The sorghum pre-breeding work of the Project is being led by the Queensland Alliance for Agriculture and Food Innovation, an institute of the University of Queensland, in collaboration with the Ethiopian Institute of Agricultural Research in Ethiopia. The sorghum pre-breeding work is scheduled to occur between 2015 and 2018.
The goal of the project is to introgress useful genetic variation from Sorghum bicolor (L.) Moench into two cultivated sorghum backgrounds, with a focus on S. bicolor subspecies verticilliflorum and S. bicolor nothosubspecies drummondii. These taxa include considerable morphological and ecological variation, and possess genetic traits of value to sorghum breeding programs worldwide. The Australian public sorghum pre-breeding team has over ten years’ experience using wild sorghum in breeding, and plans to develop a set of public resource populations (of at least 1000 lines) from a strategic set of wild sorghums, with a focus on a number of traits including resistance to pathogens and pests such as Striga, downy mildew, and rust.

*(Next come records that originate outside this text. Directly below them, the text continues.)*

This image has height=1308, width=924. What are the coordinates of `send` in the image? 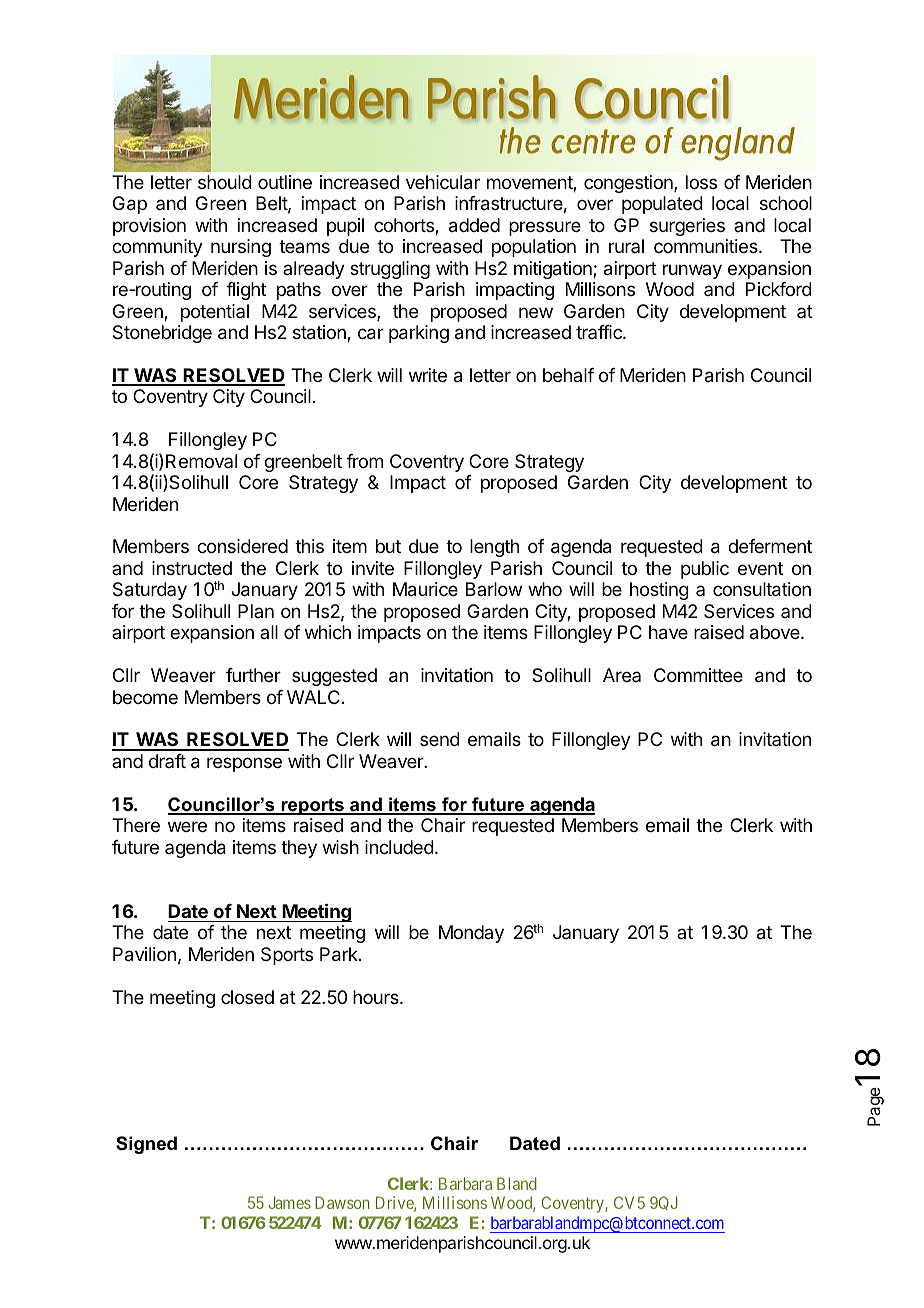 It's located at (440, 739).
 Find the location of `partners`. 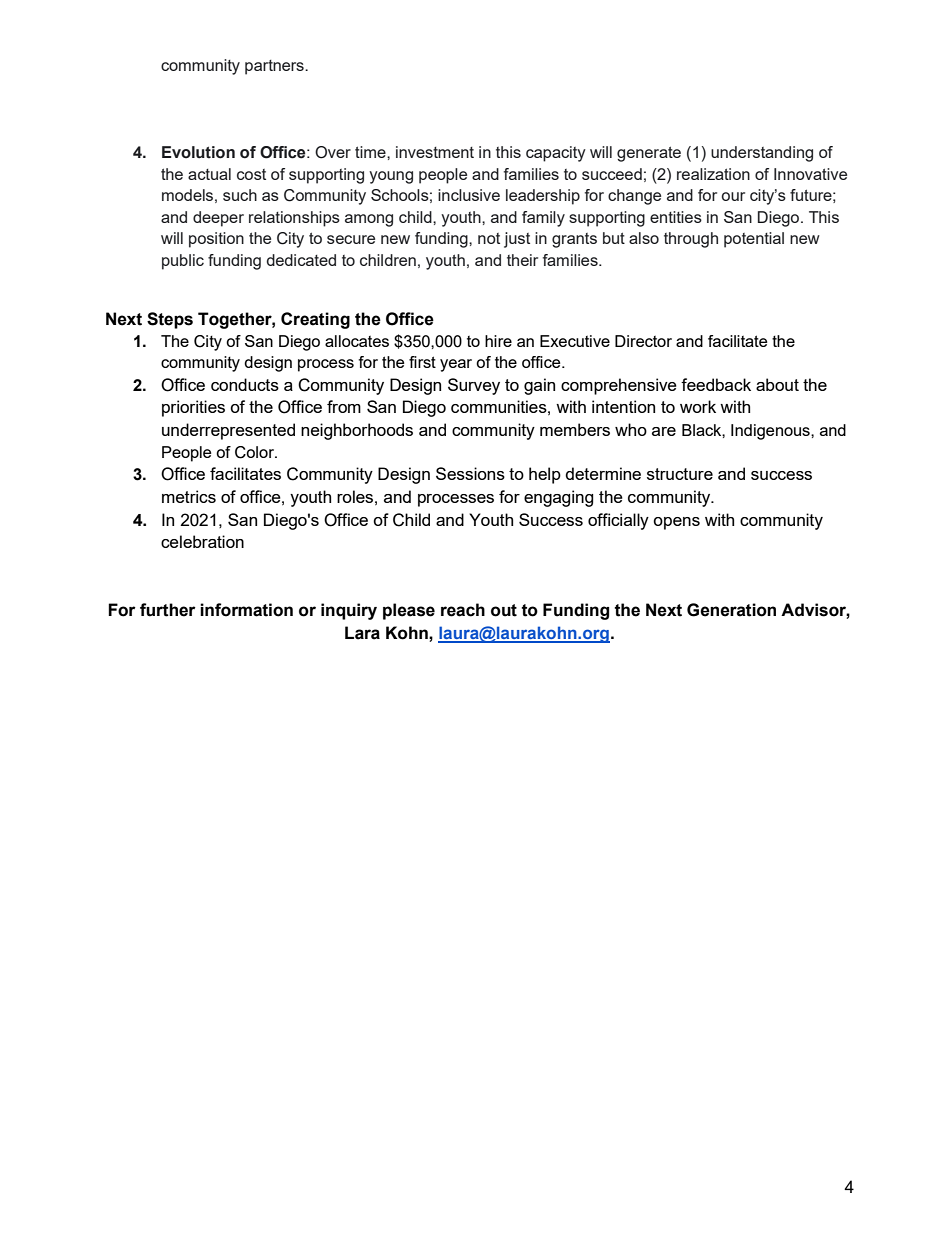

partners is located at coordinates (275, 67).
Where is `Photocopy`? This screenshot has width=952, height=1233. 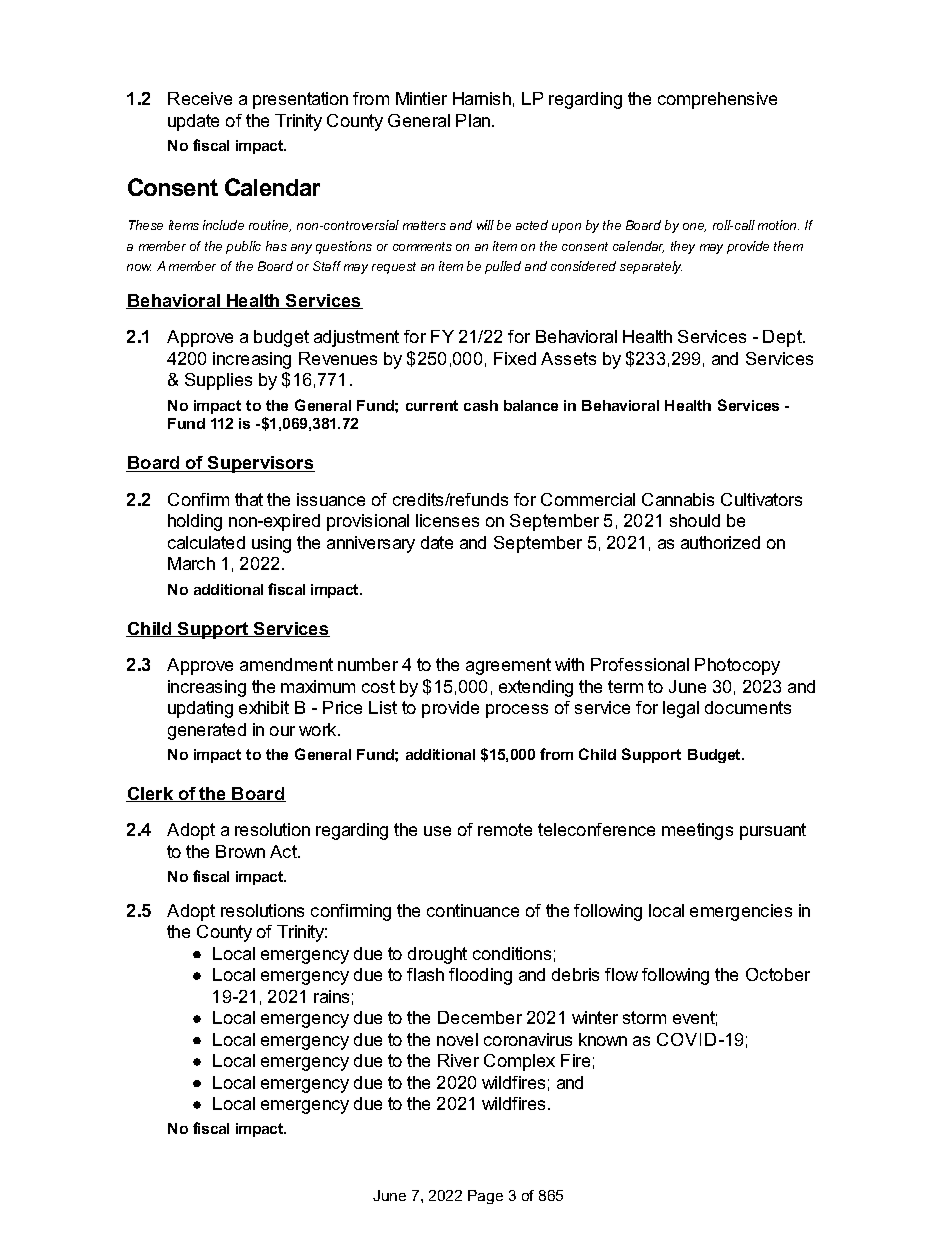
Photocopy is located at coordinates (737, 666).
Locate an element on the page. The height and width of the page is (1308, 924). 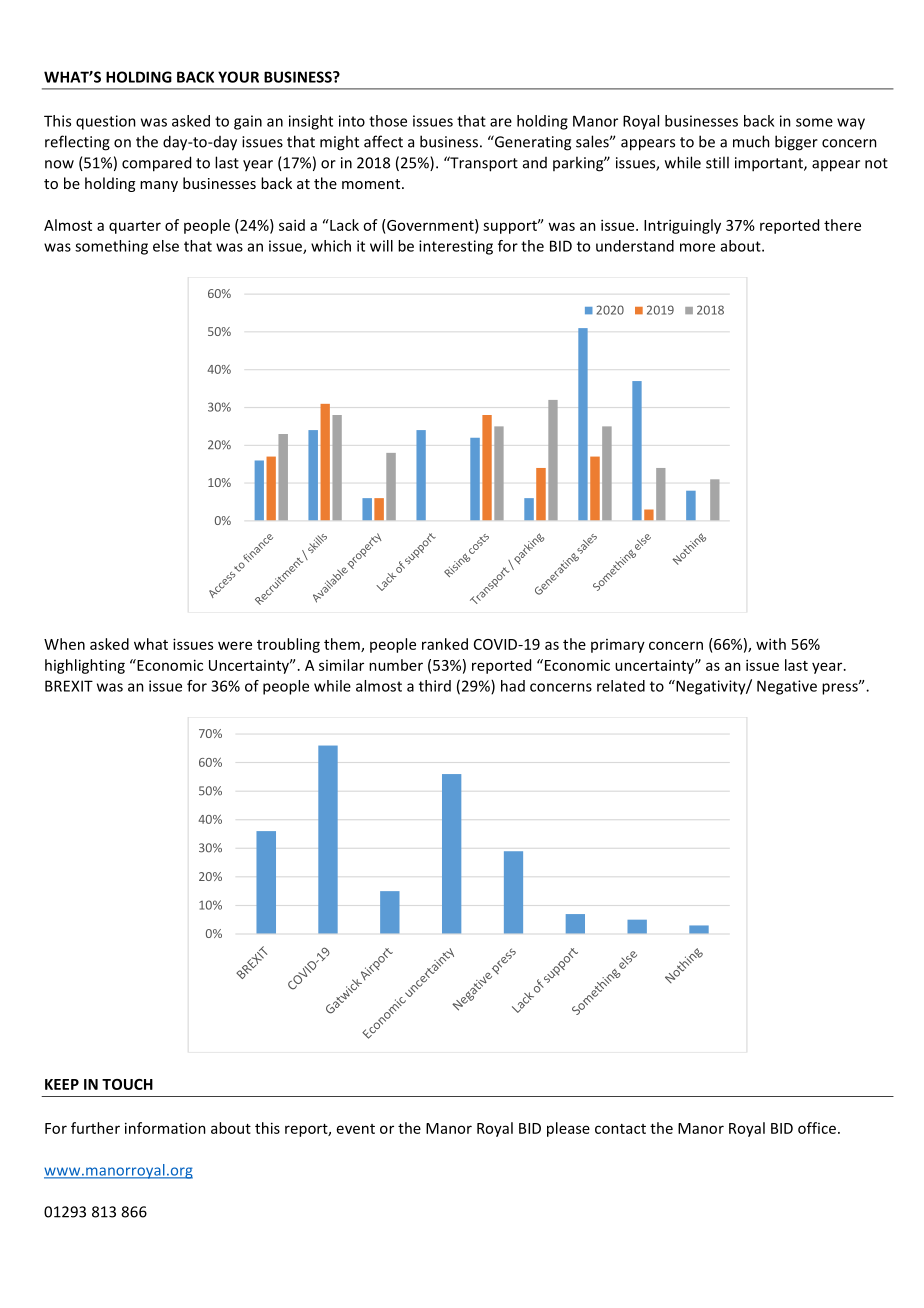
with is located at coordinates (771, 644).
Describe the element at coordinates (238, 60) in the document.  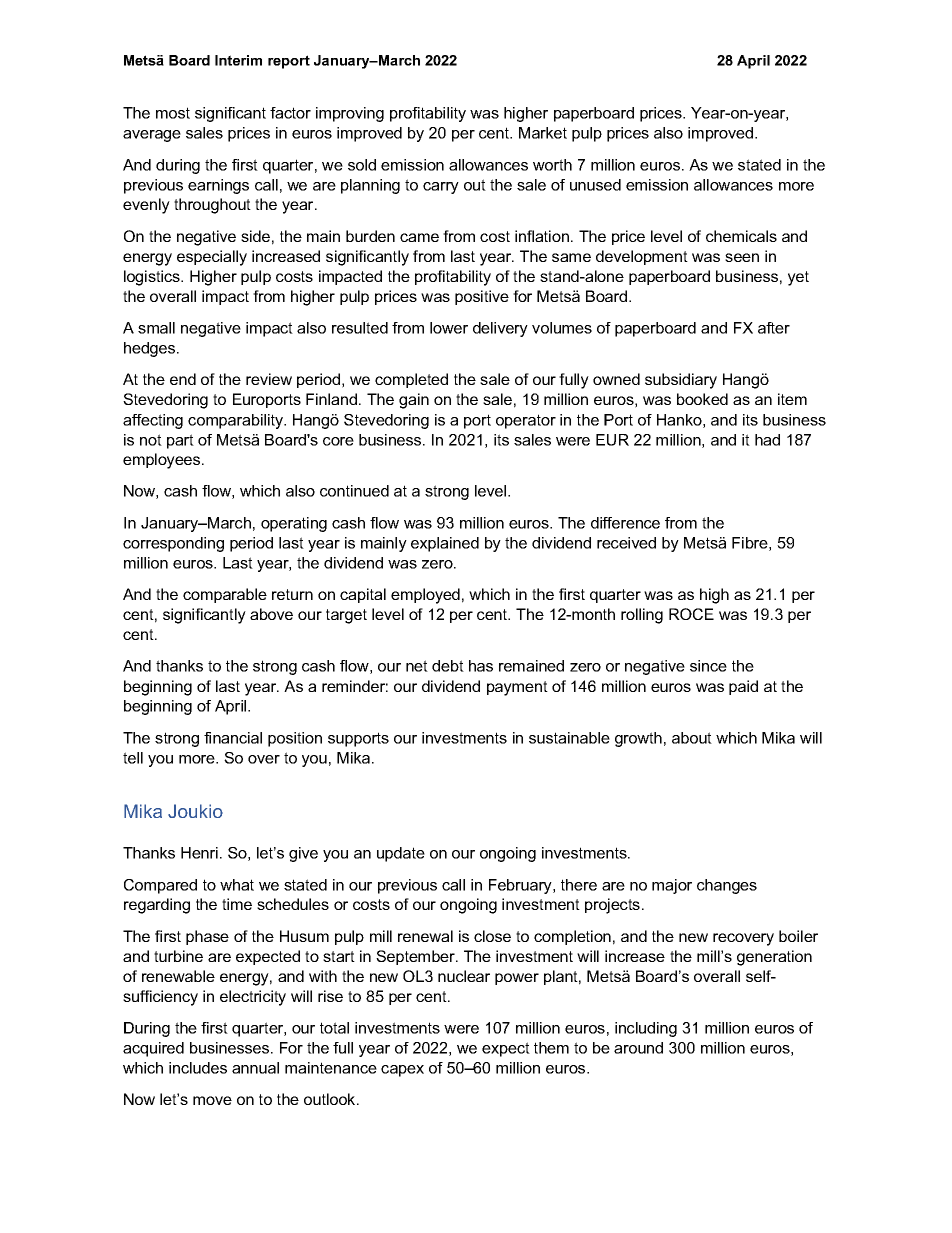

In addition, the team plans to characterize the inbred lines produced through genotyping-by-sequencing, with the goal of producing a database of genotypic and phenotypic information for each line. Phenotyping will take place in Australia at the Gatton Research Station (for rust) and the Hermitage Research Facility (HRF) for propensity to tiller. In Ethiopia, phenotyping will focus on biotic challenges such as anthracnose, grain mold and downy mildew.